Milos Forman's film "Amadeus" from 1984 portrays the composer as a pop star on the edge, whose enormous talent does not allow him to adhere to any rule at court, and whom his less talented competitor Antonio Salieri drives to his death.

This inspired the Austrian Falco to write the song “Rock me, Amadeus” - this interpreter was certainly no less colorful than the composer, which only fueled the idea of ​​a manic genius.

“He was in debt because he drank, but all women loved him” was the message that Falco had to spread about Amadeus.

"He was in debt because he drank, but all women loved him.
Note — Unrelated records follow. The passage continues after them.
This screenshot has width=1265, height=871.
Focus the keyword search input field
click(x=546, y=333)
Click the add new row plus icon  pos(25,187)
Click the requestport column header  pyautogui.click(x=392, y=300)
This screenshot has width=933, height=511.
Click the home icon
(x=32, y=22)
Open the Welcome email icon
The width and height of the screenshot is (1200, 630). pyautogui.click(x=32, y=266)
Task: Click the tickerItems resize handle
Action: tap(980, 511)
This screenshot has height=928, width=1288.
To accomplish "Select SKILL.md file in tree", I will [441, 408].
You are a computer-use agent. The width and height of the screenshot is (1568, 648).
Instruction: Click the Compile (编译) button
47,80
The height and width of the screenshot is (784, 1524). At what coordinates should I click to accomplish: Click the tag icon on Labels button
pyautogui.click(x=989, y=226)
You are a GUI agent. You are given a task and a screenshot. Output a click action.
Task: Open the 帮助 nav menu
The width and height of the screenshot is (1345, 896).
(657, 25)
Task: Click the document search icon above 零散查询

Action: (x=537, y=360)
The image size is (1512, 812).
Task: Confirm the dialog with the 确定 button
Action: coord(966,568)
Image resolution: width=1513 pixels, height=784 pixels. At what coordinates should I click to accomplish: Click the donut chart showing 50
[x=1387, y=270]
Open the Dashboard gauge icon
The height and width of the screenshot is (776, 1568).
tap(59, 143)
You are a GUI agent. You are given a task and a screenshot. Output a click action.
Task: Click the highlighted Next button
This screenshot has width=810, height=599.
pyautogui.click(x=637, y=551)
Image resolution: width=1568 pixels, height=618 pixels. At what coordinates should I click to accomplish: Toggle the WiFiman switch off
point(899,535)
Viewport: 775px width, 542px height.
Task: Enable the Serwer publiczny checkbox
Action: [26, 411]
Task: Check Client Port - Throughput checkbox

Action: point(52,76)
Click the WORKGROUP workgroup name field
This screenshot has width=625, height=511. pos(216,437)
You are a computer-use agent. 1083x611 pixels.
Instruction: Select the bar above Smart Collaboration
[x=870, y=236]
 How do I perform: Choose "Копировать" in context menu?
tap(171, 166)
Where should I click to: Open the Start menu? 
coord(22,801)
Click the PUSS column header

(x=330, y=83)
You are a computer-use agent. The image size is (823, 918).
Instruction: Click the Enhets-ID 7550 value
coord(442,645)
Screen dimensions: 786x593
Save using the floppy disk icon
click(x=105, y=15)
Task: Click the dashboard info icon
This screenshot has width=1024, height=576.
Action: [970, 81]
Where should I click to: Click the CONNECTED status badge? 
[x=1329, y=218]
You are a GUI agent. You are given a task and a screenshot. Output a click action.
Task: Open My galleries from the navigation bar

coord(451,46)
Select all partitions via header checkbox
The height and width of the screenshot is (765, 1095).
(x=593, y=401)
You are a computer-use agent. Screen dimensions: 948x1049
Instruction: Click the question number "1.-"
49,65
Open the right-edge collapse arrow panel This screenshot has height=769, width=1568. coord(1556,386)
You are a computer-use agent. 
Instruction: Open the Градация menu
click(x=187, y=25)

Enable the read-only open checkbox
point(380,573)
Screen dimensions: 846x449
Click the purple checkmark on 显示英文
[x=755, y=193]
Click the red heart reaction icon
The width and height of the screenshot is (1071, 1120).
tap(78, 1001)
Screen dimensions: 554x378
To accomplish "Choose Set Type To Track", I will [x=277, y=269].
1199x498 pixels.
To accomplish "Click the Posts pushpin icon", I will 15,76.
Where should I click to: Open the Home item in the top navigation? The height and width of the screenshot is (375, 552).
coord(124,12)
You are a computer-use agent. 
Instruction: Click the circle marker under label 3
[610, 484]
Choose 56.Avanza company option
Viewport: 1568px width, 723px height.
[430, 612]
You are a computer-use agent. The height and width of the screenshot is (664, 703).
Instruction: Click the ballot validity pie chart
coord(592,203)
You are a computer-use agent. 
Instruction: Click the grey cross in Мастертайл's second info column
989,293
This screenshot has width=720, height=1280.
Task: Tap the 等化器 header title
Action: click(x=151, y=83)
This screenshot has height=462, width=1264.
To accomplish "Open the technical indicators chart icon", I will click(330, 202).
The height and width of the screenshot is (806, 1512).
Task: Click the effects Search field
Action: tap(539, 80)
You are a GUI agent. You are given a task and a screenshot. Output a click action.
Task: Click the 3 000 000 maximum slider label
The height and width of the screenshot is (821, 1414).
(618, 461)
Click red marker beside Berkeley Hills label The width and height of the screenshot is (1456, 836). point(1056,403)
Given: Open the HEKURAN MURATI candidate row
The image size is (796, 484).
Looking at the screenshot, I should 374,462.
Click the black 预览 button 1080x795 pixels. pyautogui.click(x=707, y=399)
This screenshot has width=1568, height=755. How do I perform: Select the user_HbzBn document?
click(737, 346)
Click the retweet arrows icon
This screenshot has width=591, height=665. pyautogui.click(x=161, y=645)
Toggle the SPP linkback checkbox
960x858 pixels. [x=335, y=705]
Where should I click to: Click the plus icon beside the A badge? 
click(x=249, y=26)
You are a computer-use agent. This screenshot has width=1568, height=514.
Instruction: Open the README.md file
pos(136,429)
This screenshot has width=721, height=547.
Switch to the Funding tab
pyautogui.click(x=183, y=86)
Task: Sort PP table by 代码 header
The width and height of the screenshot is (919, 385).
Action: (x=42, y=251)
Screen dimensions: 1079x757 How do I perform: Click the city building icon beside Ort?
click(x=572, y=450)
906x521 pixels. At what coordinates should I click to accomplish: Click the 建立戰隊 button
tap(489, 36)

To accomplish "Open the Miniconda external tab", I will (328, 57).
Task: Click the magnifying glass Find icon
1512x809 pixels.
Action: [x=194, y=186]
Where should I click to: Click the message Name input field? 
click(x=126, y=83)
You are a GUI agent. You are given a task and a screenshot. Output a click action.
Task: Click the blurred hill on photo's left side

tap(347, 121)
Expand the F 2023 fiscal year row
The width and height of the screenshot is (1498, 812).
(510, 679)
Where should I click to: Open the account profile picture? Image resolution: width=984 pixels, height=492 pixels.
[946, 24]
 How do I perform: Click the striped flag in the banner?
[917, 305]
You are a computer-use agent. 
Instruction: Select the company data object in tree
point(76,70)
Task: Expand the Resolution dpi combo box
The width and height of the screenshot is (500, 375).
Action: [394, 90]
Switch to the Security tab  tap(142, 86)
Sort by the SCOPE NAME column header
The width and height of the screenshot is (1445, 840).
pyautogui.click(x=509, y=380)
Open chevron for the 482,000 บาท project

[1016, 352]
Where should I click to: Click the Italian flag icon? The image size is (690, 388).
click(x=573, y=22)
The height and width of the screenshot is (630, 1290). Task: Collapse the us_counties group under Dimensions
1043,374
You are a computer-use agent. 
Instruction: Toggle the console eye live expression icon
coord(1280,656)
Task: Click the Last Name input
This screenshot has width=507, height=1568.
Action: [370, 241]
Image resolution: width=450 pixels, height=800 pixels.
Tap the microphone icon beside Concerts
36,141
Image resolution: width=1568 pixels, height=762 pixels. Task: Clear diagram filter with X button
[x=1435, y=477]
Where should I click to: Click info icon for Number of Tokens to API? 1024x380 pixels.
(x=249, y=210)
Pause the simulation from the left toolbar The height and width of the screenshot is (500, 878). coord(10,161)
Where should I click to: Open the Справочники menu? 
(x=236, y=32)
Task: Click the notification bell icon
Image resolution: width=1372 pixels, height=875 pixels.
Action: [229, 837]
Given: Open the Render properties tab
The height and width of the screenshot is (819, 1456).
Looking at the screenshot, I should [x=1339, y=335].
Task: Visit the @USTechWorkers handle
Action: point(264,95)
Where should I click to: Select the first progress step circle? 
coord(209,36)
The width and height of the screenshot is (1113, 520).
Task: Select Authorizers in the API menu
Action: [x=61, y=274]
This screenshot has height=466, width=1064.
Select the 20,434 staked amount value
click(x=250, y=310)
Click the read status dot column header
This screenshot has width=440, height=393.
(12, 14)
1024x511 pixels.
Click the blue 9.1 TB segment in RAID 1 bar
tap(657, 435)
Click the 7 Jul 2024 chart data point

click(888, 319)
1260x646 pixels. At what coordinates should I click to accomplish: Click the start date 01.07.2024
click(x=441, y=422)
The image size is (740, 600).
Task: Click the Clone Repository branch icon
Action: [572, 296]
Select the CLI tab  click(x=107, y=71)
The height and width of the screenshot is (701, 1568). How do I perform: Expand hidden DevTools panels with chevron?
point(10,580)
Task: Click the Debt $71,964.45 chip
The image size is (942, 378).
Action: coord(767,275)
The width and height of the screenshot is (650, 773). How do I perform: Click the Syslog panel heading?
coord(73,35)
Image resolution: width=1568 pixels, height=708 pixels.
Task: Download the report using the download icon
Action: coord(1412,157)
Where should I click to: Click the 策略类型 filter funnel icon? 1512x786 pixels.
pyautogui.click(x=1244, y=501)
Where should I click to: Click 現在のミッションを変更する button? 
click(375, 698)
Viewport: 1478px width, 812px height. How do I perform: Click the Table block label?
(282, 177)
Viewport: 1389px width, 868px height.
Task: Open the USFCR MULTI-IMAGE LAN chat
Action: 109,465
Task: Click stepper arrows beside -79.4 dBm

And everyone shouted: 'Come and rock me Amadeus'": Falco (1957–1998)

Source: picture alliance / United Archive

Anyone who hears Mozart's music in works such as “Don Giovanni”, “The Magic Flute” or his unfinished Great Mass in C minor will get an inkling that this man had the most complex harmonies in his head and that he could hardly correct them when writing it down had to.

It's as if Mozart tossed the notes in the air and just watched the music raining down on the paper.

This feeling of total floating arises in no other historical master like it does in him.

The legend that the composer was impoverished and buried in a poor grave is false.

He found himself in financial difficulties - proof that outstanding talents often coincide with equally outstanding deficits.

But his burial did not take place in the mass grave.

But even if it had been that way, it wouldn't matter: Wolfgang Amadeus Mozart's music proves that art may not save a person, but can still make a person immortal.